● **What you need to do**
Reproduce the records below exactly, leaving out any pictures.

Records from a data source
· · ·

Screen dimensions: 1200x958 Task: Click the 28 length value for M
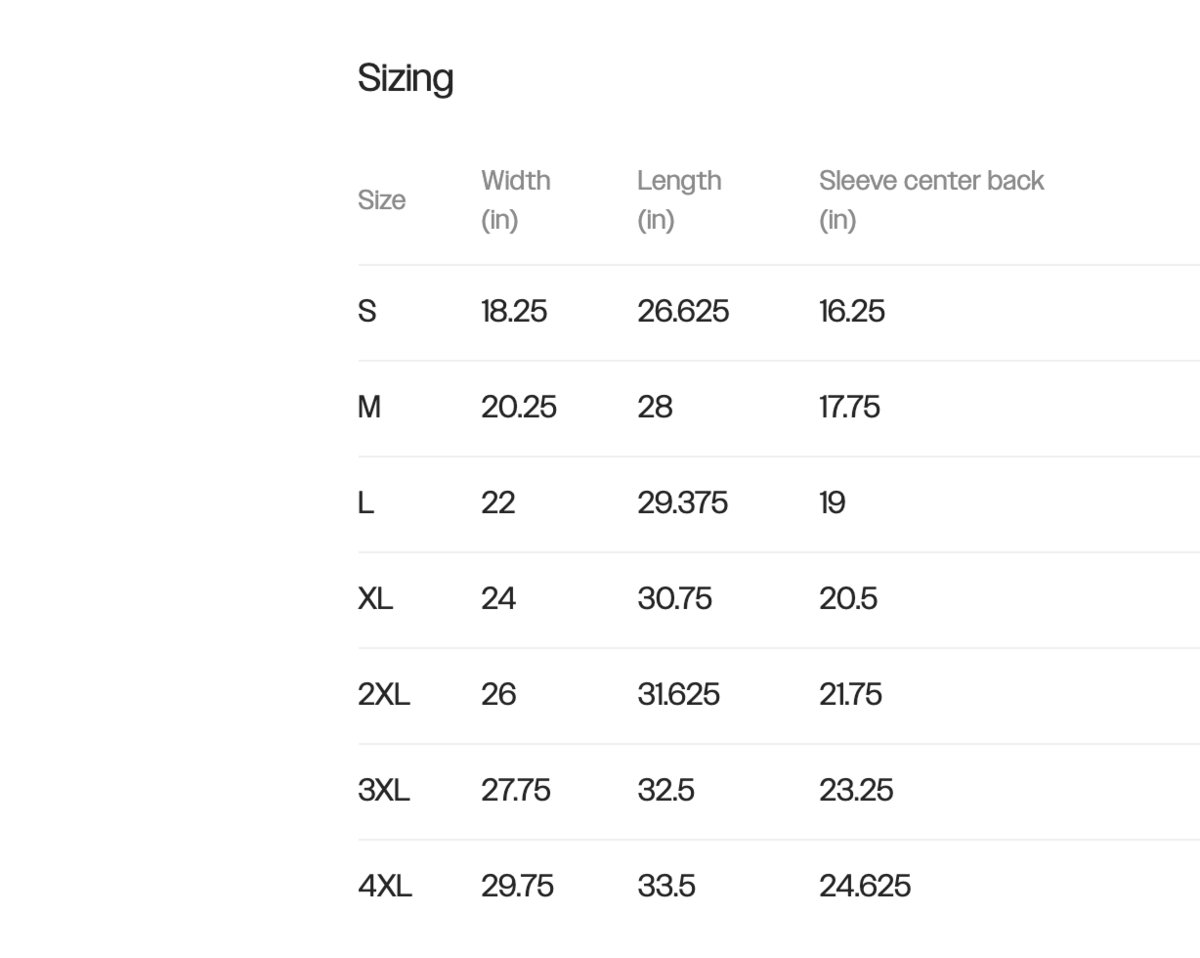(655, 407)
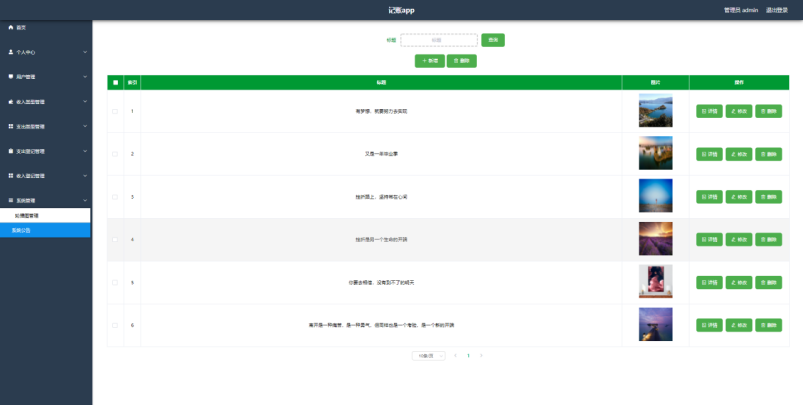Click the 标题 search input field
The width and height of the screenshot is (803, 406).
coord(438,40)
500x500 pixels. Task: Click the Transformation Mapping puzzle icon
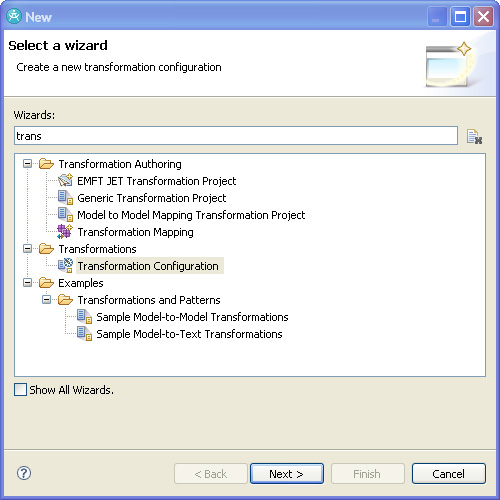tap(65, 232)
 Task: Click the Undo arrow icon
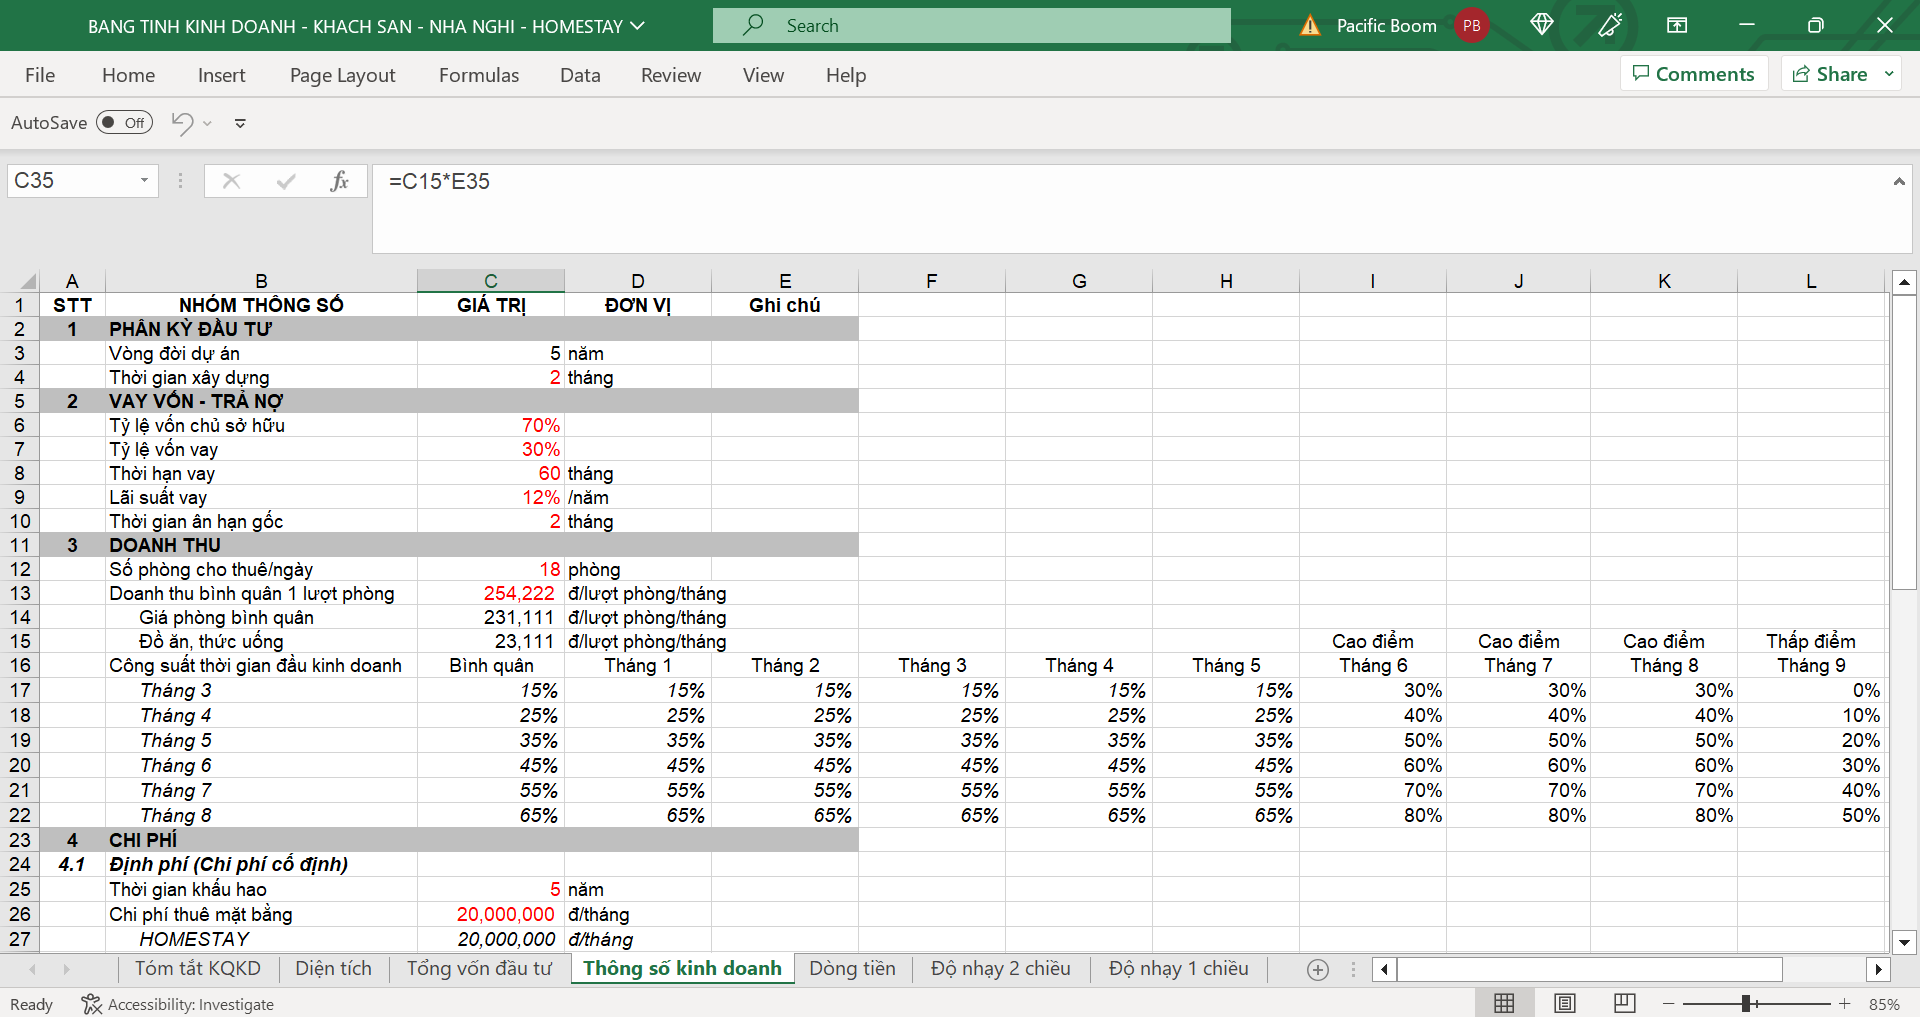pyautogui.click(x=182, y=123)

· · ·

● **Reply to the exercise**
Screen dimensions: 1200x958 Task: Click the 28 length value for M
(655, 407)
Click the 标题 search input field
The width and height of the screenshot is (803, 406).
coord(438,40)
500x500 pixels. Task: Click the Transformation Mapping puzzle icon
tap(65, 232)
 Task: Click the Undo arrow icon
pyautogui.click(x=182, y=123)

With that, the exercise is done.